:: 課題用の項目 ::

------------------------------

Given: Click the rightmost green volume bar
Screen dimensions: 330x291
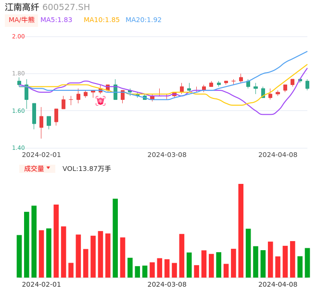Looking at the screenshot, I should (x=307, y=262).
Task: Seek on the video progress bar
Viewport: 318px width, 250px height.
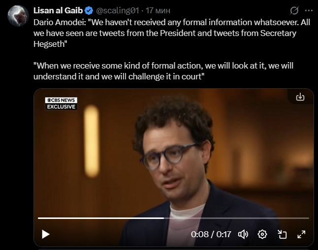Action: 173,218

------------------------------

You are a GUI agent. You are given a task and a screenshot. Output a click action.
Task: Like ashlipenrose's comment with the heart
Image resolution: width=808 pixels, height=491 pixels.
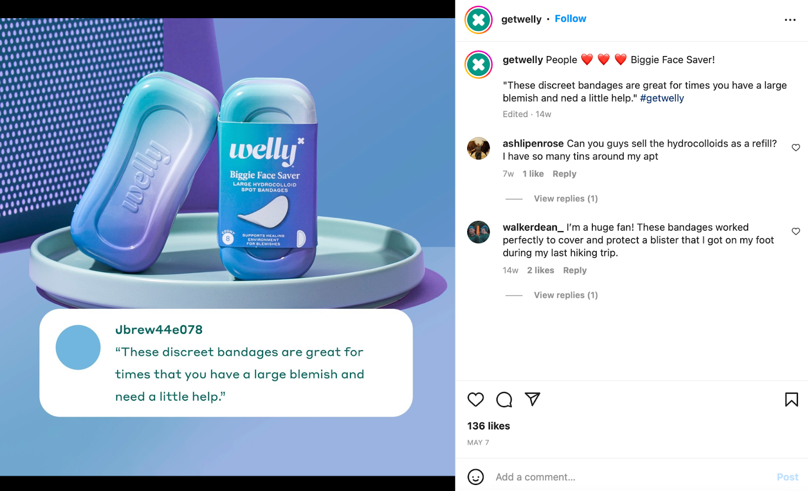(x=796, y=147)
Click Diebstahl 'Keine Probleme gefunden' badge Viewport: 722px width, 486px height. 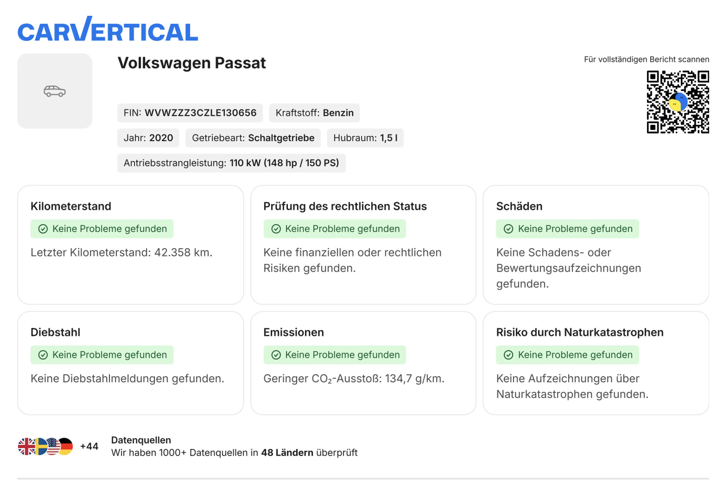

------------------------------

上の項目のうち、「Given: Click the rightmost green volume bar」を含む行で始まり「Action: 173,218」を含む行で終わる部分を、空行を除いて、「番号」と「内容」の2列からなるMarkdownの表に入れなさい。画像は解答に含めないこと。

:: 解答全文 ::
| 番号 | 内容 |
|---|---|
| 1 | Given: Click the rightmost green volume bar |
| 2 | Screen dimensions: 330x291 |
| 3 | Looking at the screenshot, I should (x=307, y=262). |
| 4 | Task: Seek on the video progress bar |
| 5 | Viewport: 318px width, 250px height. |
| 6 | Action: 173,218 |